_Instructions for the task_
Please take the records that follow and repeat exactly the lines starting with the line with "The height and width of the screenshot is (405, 694)." and going on through the line with "The width and height of the screenshot is (932, 663).".

_Information provided_
____

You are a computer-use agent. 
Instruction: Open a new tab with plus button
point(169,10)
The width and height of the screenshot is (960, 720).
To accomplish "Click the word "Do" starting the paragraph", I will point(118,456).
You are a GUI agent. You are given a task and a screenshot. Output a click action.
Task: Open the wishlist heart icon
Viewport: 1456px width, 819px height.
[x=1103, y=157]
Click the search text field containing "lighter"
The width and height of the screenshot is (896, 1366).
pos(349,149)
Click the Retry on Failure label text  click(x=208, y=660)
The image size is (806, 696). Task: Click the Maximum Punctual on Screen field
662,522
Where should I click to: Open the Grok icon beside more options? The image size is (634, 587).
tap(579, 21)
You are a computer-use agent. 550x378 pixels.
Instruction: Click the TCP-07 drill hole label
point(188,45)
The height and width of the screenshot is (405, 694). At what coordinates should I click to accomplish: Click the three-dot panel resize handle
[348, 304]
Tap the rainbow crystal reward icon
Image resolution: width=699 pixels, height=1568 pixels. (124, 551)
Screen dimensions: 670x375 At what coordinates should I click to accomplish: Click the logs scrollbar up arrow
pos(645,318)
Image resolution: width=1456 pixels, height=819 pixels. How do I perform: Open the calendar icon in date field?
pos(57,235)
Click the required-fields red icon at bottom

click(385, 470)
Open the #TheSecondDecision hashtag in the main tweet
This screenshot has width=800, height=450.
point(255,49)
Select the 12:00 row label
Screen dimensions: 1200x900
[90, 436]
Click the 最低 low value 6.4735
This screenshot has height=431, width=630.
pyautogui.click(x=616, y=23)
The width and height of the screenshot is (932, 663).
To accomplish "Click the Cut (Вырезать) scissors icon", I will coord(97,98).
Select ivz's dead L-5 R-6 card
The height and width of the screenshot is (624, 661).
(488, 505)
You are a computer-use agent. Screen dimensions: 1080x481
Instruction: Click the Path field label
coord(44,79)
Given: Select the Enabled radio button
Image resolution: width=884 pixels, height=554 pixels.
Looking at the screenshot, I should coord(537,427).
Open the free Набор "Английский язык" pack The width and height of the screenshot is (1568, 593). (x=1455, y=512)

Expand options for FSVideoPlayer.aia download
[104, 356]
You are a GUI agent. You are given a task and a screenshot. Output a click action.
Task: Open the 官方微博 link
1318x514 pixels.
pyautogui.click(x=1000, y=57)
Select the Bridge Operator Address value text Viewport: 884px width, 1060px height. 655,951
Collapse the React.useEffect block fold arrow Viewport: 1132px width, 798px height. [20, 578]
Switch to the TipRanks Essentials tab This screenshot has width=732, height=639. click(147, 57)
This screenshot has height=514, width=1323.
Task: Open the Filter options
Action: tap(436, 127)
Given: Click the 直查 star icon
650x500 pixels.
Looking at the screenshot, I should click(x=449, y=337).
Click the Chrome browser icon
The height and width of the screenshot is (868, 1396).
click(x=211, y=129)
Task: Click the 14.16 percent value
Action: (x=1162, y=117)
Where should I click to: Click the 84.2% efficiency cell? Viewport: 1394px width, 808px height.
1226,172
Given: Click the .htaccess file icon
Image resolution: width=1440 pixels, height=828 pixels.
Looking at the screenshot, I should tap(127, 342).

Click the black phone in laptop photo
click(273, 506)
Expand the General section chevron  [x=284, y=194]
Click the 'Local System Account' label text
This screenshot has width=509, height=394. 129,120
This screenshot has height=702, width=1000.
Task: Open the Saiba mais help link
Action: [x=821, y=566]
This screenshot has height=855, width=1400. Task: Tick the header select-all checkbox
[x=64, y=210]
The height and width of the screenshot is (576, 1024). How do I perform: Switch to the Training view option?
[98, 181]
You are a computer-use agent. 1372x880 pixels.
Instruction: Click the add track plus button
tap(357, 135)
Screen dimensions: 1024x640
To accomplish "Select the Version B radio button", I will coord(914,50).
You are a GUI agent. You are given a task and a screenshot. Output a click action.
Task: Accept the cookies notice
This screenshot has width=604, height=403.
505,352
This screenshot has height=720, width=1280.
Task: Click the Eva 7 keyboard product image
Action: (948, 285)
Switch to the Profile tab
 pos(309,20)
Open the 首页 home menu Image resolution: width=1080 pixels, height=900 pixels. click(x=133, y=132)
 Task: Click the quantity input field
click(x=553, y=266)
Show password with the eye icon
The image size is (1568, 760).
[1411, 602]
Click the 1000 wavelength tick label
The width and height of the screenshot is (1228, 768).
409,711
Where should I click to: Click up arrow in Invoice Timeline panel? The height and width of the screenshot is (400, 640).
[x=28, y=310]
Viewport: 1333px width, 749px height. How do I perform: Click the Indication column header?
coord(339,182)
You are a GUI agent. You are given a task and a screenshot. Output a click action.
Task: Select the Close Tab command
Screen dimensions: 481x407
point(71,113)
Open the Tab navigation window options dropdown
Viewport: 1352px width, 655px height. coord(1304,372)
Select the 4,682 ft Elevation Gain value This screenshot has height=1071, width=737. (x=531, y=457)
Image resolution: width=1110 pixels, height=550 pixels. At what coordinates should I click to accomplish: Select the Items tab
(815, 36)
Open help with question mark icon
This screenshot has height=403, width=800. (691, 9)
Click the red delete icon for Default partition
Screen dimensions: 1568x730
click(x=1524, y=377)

____

_Response to the task_
The height and width of the screenshot is (405, 694). At what coordinates should I click to accomplish: Click the three-dot panel resize handle
[348, 304]
Tap the rainbow crystal reward icon
Image resolution: width=699 pixels, height=1568 pixels. (124, 551)
Screen dimensions: 670x375 At what coordinates should I click to accomplish: Click the logs scrollbar up arrow
pos(645,318)
Image resolution: width=1456 pixels, height=819 pixels. How do I perform: Open the calendar icon in date field?
pos(57,235)
Click the required-fields red icon at bottom

click(385, 470)
Open the #TheSecondDecision hashtag in the main tweet
This screenshot has width=800, height=450.
point(255,49)
Select the 12:00 row label
Screen dimensions: 1200x900
[90, 436]
Click the 最低 low value 6.4735
This screenshot has height=431, width=630.
pyautogui.click(x=616, y=23)
The width and height of the screenshot is (932, 663).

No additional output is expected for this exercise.